The uniqueness of PDPSI is that it is a “Unified” framework that can be used for simultaneous compliance of multiple data protection laws such as Indian PDPA along with GDPR. The sub modules of PDPSI framework provide the adaptability to different data protection laws that can be applied in an organization which has exposure to multiple jurisdictions.
Further PDPSI automatically incorporates the evaluation of the Data Trust Score (DTS) which is a measure of the Data Protection compliance maturity of an organization and is mandatory under the Indian law.
FDPPI has now set up a mechanism for Certifying an Organization through accredited PDPSI auditors.
A Unique feature of the PDPSI audits is that the audits are registered with FDPPI along with DTS and the auditee organization is provided with support subsequent to the completion of the audit through a “Mentoring” program with a limited quarterly consultation to clear any doubts in implementation. Though these are not “Review Audits”, they provide an opportunity for the auditee organizations to tap the experts of FDPPI to get some quick clarifications critical to their implementation of PDPSI compliance suggestions.
PDPSI is another unique “Made in India for the World” contribution of FDPPI. It is an open standard and will relieve the complying organizations from the burden of proprietary international standards.
One of the recent services that has been introduced is the setting up of DPERT or Data Protection Emergency Response Team on the lines of the CERT organizations that function in the domain of Cyber Security.
The DPERT would be a team of experts chosen by FDPPI and would provide some quick suggestions for any reference from organizations who report any suspected Personal data breaches.
DPERT will work in close association with the law enforcement authorities and regulators and assist the companies in taking right decisions in times of a crisis.
DPERT will remain a free service to the society and where an in depth consultancy is required, will guide the companies accordingly.
DDMAC or Data Disputes Mediation and Arbitration Center is another unique service that FDPPI is bringing to the society and is in the final stages of introduction.
DDMAC is a platform which can be used both offline and online for dispute resolution in the Data Processing industry.

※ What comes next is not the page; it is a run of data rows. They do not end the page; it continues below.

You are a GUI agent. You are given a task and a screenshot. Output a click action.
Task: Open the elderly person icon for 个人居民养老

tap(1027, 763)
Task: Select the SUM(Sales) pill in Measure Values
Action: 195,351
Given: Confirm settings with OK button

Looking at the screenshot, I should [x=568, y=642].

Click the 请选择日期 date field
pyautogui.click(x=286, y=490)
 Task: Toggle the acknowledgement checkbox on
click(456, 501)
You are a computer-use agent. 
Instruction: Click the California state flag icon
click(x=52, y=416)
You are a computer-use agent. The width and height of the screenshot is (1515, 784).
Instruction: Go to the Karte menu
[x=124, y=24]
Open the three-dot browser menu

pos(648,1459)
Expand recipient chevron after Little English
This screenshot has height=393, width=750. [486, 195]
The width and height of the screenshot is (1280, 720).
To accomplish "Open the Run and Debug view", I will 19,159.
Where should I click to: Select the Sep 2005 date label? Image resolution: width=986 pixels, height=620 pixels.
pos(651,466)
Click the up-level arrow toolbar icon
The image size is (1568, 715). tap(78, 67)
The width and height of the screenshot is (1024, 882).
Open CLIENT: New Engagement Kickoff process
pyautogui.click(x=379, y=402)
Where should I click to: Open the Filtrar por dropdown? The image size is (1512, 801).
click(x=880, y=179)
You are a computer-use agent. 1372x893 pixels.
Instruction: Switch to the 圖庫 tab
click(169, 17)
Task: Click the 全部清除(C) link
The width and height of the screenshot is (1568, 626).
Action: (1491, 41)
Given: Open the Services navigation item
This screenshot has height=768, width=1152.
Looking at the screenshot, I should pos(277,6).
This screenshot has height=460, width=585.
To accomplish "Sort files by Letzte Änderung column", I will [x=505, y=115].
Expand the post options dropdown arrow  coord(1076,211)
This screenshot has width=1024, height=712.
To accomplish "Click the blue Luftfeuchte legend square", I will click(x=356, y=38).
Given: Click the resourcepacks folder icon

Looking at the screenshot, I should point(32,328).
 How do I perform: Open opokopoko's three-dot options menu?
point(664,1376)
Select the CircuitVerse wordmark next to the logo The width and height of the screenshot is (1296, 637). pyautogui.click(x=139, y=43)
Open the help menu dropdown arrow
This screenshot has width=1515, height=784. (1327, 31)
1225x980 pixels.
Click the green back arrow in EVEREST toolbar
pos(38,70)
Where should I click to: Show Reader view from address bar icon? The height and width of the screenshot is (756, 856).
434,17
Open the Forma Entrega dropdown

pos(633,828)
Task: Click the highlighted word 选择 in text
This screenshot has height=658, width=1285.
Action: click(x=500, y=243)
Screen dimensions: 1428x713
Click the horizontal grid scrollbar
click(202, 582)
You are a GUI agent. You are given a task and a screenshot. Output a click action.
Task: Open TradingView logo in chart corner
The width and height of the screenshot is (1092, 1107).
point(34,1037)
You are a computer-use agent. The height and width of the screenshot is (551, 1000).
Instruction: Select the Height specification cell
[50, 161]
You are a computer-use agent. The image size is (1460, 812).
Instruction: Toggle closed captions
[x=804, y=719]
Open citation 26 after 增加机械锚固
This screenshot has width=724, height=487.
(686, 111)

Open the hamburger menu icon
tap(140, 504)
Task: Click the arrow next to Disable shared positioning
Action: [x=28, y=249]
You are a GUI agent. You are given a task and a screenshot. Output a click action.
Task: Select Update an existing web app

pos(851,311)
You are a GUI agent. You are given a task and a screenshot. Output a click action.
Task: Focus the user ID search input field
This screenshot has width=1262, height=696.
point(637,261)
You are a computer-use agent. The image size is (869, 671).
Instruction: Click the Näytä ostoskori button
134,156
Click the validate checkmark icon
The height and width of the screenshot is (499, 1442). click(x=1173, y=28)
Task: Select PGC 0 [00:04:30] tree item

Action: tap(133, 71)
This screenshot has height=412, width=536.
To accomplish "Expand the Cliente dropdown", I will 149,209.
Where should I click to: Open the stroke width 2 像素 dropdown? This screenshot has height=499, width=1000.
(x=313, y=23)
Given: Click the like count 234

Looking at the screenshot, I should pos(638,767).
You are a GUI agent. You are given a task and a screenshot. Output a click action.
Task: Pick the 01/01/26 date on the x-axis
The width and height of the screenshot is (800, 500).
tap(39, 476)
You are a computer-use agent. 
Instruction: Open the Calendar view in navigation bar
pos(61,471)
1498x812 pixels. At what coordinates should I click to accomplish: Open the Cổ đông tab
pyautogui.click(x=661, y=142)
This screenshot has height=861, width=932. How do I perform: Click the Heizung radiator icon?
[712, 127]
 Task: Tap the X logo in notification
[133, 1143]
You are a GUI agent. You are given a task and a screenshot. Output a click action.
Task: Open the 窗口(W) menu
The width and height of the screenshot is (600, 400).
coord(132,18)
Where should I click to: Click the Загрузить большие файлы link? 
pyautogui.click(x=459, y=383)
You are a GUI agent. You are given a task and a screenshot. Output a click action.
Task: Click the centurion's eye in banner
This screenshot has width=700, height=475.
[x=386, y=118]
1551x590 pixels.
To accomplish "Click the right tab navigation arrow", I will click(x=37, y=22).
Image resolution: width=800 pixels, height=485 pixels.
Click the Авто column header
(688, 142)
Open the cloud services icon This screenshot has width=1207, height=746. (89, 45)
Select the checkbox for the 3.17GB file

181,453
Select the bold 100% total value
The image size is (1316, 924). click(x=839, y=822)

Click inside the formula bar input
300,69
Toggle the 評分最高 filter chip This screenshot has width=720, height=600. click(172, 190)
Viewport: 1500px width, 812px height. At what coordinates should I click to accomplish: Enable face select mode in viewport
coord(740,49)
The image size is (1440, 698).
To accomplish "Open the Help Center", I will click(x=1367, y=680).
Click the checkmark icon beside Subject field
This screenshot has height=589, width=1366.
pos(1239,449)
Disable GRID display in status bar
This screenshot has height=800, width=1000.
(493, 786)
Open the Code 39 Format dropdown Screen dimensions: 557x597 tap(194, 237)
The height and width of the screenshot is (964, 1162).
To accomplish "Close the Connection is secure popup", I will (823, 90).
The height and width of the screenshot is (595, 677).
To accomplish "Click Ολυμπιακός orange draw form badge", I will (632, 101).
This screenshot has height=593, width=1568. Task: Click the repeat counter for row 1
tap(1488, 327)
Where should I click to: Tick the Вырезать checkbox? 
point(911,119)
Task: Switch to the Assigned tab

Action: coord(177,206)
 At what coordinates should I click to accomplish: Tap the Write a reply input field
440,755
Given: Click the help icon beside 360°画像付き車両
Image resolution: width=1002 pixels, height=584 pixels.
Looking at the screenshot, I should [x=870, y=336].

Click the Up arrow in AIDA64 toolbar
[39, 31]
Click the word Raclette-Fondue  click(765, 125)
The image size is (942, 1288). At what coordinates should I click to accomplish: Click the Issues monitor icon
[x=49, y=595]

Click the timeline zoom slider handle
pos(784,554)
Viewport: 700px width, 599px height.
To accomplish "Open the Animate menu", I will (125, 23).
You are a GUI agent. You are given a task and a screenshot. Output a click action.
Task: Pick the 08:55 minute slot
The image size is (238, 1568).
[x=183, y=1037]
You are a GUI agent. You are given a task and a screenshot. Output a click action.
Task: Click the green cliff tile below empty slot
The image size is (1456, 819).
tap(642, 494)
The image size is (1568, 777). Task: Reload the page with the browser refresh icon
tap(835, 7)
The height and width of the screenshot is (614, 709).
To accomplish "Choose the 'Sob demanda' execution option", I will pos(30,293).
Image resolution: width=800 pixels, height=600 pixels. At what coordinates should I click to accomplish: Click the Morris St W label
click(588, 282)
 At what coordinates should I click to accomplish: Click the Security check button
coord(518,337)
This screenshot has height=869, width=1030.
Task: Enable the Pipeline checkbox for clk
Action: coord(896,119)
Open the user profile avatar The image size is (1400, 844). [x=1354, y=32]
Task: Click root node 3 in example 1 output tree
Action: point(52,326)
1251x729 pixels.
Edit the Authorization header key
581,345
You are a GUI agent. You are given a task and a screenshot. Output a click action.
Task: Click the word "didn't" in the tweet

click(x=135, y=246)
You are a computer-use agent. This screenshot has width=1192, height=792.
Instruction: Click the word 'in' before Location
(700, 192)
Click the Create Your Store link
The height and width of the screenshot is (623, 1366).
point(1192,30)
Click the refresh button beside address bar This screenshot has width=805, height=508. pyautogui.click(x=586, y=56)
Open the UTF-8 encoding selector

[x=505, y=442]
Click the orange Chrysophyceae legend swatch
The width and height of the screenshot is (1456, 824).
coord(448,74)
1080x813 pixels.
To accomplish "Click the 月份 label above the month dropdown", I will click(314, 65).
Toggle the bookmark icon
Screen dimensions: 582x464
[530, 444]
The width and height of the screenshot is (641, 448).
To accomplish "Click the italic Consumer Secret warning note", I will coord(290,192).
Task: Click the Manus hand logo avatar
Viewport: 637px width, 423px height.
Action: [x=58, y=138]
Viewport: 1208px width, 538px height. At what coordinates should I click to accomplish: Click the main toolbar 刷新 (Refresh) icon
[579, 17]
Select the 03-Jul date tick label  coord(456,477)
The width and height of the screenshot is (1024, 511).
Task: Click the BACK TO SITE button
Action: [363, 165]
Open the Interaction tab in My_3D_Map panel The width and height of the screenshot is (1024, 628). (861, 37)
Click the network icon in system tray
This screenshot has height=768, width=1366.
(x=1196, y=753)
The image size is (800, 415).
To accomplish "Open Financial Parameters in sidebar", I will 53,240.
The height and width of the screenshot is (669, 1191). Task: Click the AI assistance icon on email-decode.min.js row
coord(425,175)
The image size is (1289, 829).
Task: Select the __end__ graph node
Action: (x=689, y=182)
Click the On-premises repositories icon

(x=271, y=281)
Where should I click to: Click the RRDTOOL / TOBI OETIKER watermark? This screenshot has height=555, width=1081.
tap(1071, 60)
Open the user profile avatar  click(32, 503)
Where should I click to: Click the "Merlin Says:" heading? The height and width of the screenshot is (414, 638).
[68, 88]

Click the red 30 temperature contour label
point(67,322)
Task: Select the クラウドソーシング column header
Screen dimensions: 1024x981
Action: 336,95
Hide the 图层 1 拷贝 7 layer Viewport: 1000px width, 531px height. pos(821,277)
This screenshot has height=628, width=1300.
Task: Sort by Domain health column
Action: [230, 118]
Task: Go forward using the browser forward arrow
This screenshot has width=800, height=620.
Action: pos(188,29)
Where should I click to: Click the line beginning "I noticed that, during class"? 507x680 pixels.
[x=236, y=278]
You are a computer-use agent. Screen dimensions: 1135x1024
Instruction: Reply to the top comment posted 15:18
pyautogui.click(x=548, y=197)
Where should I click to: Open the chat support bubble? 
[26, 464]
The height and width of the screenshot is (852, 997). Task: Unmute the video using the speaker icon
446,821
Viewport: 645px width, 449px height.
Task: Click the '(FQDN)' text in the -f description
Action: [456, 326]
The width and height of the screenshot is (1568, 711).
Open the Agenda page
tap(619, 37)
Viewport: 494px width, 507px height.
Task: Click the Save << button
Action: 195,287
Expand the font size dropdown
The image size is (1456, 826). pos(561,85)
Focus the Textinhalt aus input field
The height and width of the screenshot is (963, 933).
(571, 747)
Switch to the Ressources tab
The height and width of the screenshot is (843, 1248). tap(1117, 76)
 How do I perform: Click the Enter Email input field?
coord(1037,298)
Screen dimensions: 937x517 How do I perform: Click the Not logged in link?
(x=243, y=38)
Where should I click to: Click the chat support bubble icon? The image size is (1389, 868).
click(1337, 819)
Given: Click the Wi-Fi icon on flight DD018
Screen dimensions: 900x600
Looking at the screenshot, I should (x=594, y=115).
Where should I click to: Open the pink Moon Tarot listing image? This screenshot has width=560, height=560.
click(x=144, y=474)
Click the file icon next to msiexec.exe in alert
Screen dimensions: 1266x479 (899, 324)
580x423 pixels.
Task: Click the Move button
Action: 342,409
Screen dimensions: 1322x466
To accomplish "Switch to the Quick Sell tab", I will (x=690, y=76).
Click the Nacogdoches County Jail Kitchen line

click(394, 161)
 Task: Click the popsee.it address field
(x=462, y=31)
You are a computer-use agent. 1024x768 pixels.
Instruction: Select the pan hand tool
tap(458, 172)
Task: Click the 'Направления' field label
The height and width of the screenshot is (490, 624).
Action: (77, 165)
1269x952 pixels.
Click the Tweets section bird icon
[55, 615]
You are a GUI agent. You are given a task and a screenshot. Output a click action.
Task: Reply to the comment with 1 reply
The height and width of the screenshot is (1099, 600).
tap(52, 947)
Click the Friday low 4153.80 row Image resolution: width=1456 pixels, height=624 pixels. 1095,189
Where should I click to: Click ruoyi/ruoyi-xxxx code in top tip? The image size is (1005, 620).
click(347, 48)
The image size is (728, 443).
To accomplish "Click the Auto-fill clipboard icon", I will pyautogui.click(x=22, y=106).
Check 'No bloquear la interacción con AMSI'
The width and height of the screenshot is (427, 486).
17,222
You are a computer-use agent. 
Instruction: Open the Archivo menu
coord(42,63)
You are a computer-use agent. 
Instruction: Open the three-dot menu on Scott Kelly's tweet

DDMAC will develop a set of neutrals who are experts in data related regulations and also trained in the art of Mediation and Arbitration. It will be available to be used by Data Fiduciaries and Data Principals to redress their grievances through ADR processes including Mediation and Arbitration.
In order to ensure that knowledge dissemination to professionals occurs in a formal manner, apart from the information made available through the website of FDPPI, a journal titled “Data Protection Journal of India” has been started by FDPPI in 2021. The journal will be available at www.dpji.in.
Future Developments in pipeline
The above narration captures some of the developments in FDPPI till date. We will update this further. FDPPI is negotiating several collaborations some of which will fructify shortly. FDPPI is also working on additional projects including an award for the “Data Protection Champion” etc.
FDPPI has more than 150 professional members today and each one of them is an expert in his own domain. FDPPI being an aggregation of these professionals it has all the strengths of these professionals within its umbrella. FDPPI’s strength is therefore not limited to its employee force and hence when the full potential of its members is harnessed, it will be one of the biggest Data Protection Consultancy organizations in India.
Let us look forward to glorious days ahead and welcome more members to join this movement.